Alberico Guerzoni tem especial interesse pelas diferentes facetas do artesanato na atualidade e nos recomenda revisitar uma mostra que tratou deste tema: Crafting the Future, uma exposição celebrada em 2016 no MUDEC, que foi uma das primeiras a tratar de forma concreta histórias de artesanato e inovação, que era o subtítulo da mostra. “Esta exposição foi comissariada pela Câmara Nacional da Moda Italiana, com apoio do Ministério do Desenvolvimento Econômico, portanto, pela agência para a promoção no exterior e a internacionalização das empresas italianas”.

Outra exposição recente que deu atenção a esse tema apaixonante foi ¡Viva la diferencia!, realizada em Madri como parte da programação da primeira edição do Madrid Design Festival.

O historiador e especialista em moda também nos aproxima de exemplos de empresas que estão explorando as possibilidades desta nova revisão dos antigos modelos, adaptando-os ao presente e ao futuro: “um dos casos a meu ver mais felizes na realização dos novos conceitos trazidos pelo artesanato - saber fazer, inovação e futuro - é a empresa Brunello Cucinelli, que investe na sustentabilidade ambiental, no saber fazer e no local, do ponto de vista social da relação humana.

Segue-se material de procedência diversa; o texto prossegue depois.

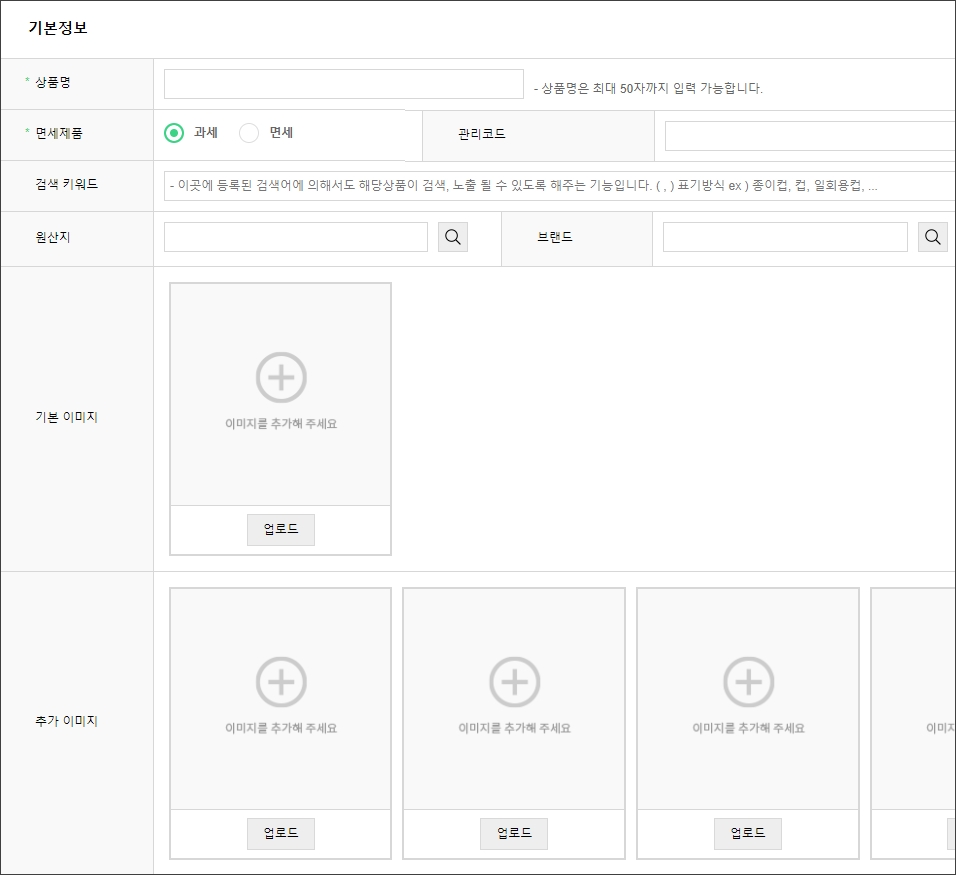
Task: Click the 과세 radio label text
Action: tap(206, 132)
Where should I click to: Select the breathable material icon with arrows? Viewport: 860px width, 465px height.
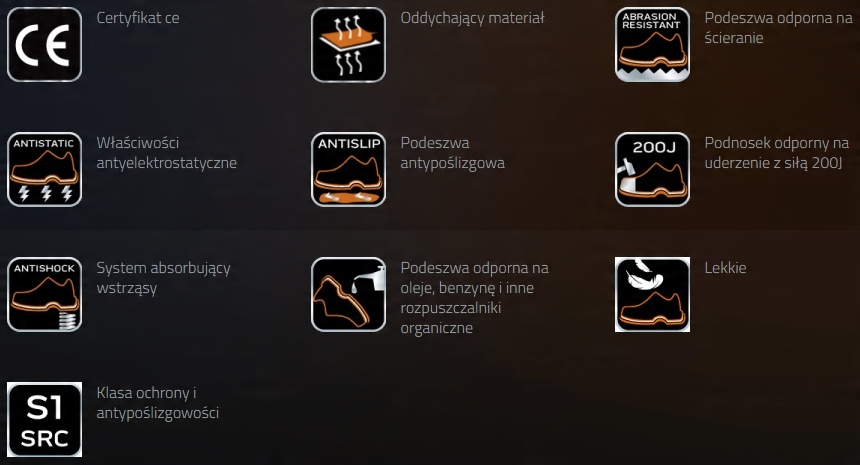coord(348,44)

Portanto, passa sobretudo pelo respeito aos trabalhadores criar novos equipamentos e formas de trabalho, sustentabilidade que parte de uma base verdadeira e humana”.

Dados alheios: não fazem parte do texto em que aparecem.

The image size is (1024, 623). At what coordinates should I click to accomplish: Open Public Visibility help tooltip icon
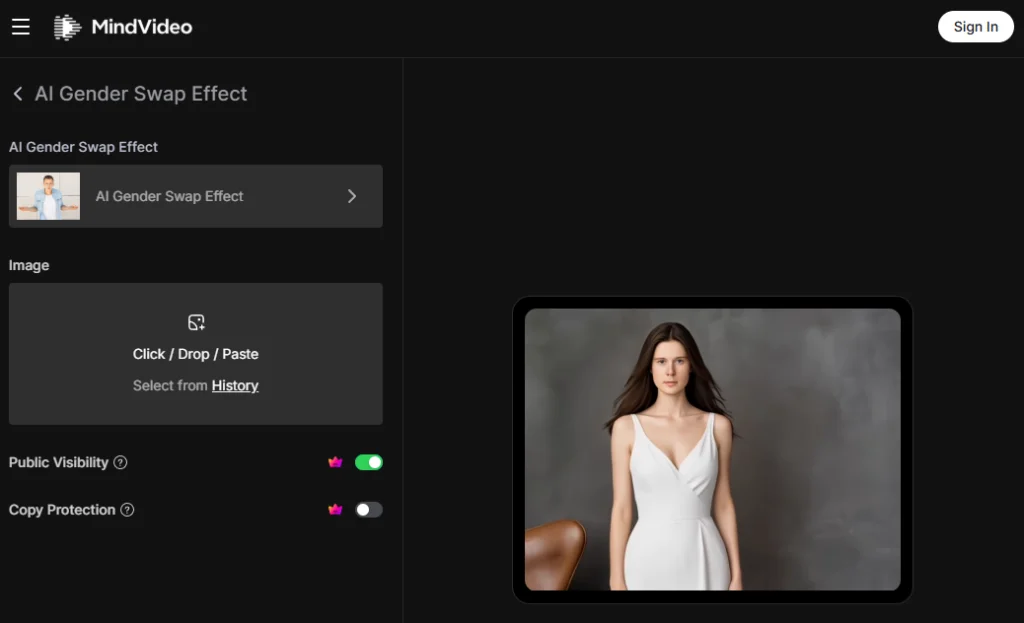[x=121, y=463]
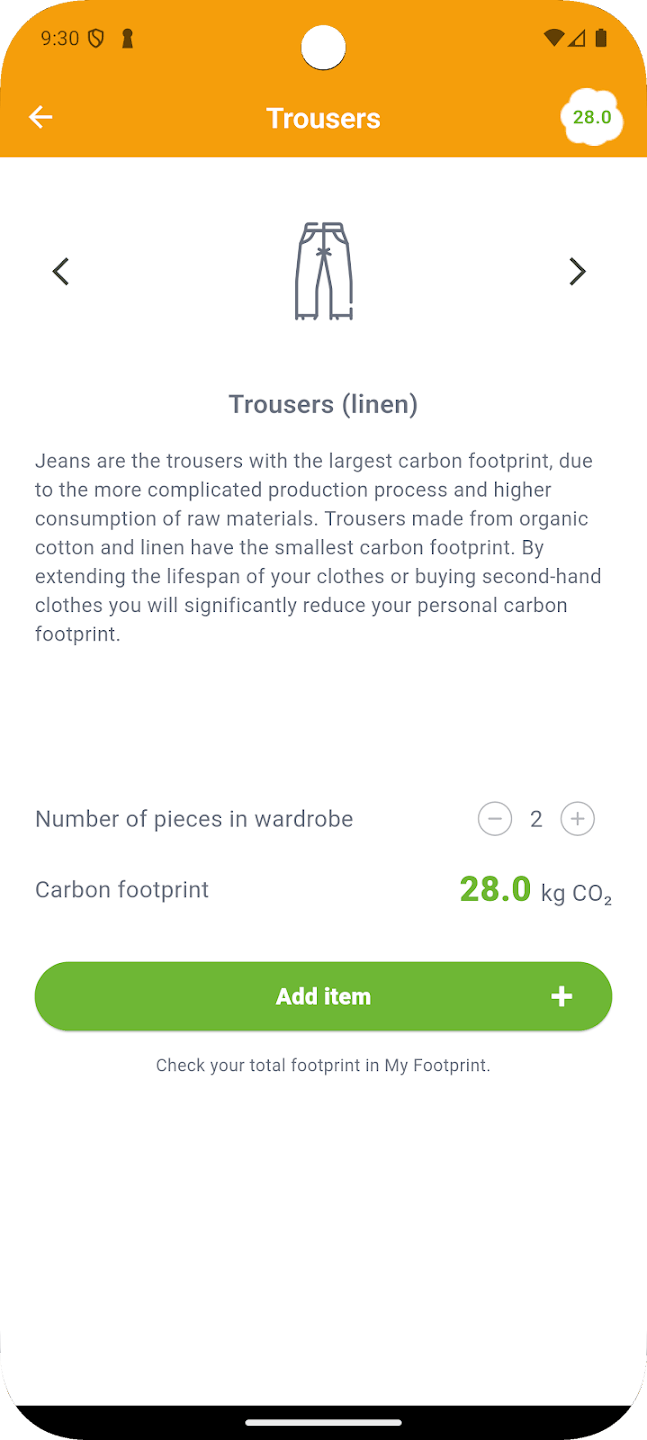Viewport: 647px width, 1440px height.
Task: Increase number of pieces with plus button
Action: coord(577,819)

Rocío Ortiz de Bethencourt aposta firmemente na recuperação dos ofícios: “é obrigação das escolas de moda formar as futuras gerações para que trabalhem como sapateiros e artesãos de couro, riscadores, alfaiates ou cortadores”, e assegura que este será o próximo horizonte. “A combinação do artesanato inovador junto com a nova tecnologia e a digitalização é a chave de sucesso no setor da moda”.

Nos próximos anos assistiremos a uma grande transformação dos modos de fabricação de produtos de moda, com novos processos, novos modelos de negócio e inovação a serviço da criatividade. Em IEDentity estamos dispostos a desenhar horizontes justos e sustentáveis, baseando-se nestes valiosos testemunhos.